Contraindications include an allergy to aminoesters (procaine, cocaine, tetracaine).
Amides-lidocaine/bupivacaine/mepivacaine/ropivacaine (usually preservative).
Before performing a peripheral nerve block, a complete history and physical exam are essential. The emphasis in the history should be on the existence of underlying severe cardiac or pulmonary disease, opioid intolerance, pre-existing neurologic deficit, easy bleeding or bruising, and anticoagulation medications. The physical exam should direct its focus to the sensory and motor function of the extremity undergoing blockade, evidence of coagulopathy (e.g., widespread bruising), evidence of systemic infection (fever or elevated white blood cell count), and infection at the site of the block (redness, swelling, warmth).
When evaluating a patient for peripheral nerve blockade, a thorough risk/benefit analysis and informed consent are necessary. If block administration is in the emergency department, discussion with the anesthesiology can help direct preference toward a catheter if longer block duration is preferable. Each patient’s maximum local anesthetic dose must be calculated before performing the block, and never exceeded.
Emergency airway equipment, resuscitation drugs (including lipid emulsion 20%), supplemental oxygen, and hemodynamic monitoring must be immediately available where blocks are performed. Blocks should be administered with strict sterile technique. Anxiolytic medications may be used to facilitate patient comfort. Awake patients reduce the risk of nerve injury by reporting paresthesias so the needle can be redirected before injection of local anesthetic. Additionally, an awake patient can report early symptoms of local anesthetic systemic toxicity (i.e., tinnitus, circumoral numbness, and tachycardia with epinephrine), to avoid more serious complications with a large volume local anesthetic injection (seizures, coma, and cardiac collapse). Recommended maximum dosages for local anesthetics are widely available, but practitioners should always use the lowest dose necessary to achieve the desired result due to the significant risk of systemic toxicity.
Point of care, bedside ultrasound can be used to locate and visualize the nerve.

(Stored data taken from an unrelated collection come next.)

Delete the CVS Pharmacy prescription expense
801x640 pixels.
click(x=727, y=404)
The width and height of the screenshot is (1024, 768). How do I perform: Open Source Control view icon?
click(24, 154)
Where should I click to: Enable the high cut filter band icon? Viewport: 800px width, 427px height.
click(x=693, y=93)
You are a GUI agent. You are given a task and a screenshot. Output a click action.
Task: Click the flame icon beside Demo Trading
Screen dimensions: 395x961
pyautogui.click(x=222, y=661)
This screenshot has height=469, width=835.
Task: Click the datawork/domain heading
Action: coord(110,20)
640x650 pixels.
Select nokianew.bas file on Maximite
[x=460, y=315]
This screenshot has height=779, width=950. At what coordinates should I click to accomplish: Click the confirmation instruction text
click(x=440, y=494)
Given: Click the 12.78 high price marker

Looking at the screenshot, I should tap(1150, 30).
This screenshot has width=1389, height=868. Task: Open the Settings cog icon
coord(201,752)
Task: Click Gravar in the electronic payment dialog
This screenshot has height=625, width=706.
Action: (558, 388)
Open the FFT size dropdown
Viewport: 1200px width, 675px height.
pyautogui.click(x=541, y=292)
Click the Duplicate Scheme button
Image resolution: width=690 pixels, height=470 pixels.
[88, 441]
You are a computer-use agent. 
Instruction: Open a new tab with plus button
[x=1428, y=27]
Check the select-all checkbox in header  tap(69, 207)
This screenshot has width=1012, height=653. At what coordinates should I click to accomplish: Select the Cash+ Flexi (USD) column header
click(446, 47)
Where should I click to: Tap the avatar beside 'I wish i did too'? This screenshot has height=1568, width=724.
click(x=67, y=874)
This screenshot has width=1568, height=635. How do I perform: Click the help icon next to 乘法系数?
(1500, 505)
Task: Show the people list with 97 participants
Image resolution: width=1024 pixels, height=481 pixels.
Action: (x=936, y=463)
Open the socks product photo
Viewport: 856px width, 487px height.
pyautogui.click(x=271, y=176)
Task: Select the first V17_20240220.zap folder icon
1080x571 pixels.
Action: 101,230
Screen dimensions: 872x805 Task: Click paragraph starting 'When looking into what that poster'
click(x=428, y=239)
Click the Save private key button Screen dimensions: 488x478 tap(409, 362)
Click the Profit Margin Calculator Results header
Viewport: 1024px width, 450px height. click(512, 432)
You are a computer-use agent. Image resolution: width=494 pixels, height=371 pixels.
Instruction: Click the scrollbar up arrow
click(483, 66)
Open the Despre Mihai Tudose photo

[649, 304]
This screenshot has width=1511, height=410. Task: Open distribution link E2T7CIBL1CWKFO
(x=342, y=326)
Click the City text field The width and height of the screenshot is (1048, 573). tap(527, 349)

Peripheral nerve blocks can be performed by any physician as long as they are familiar with the anatomy. However, if a complication occurs, early recognition and treatment are essential to reduce long-term morbidity to the patient. Intravenous lipid emulsion 20% must immediately be available in locations that perform peripheral nerve blocks. Patients with suspected local anesthetic overdose should be treated immediately with intravenous lipid emulsion 20% (Intralipid) 1.5 mL/kg (lean body mass) given over one minute, followed by a 0.25 mL/kg/min infusion. Refractory cases of local anesthetic systemic toxicity may require cardiopulmonary bypass/extracorporeal membrane oxygenation until metabolism of the drug is complete.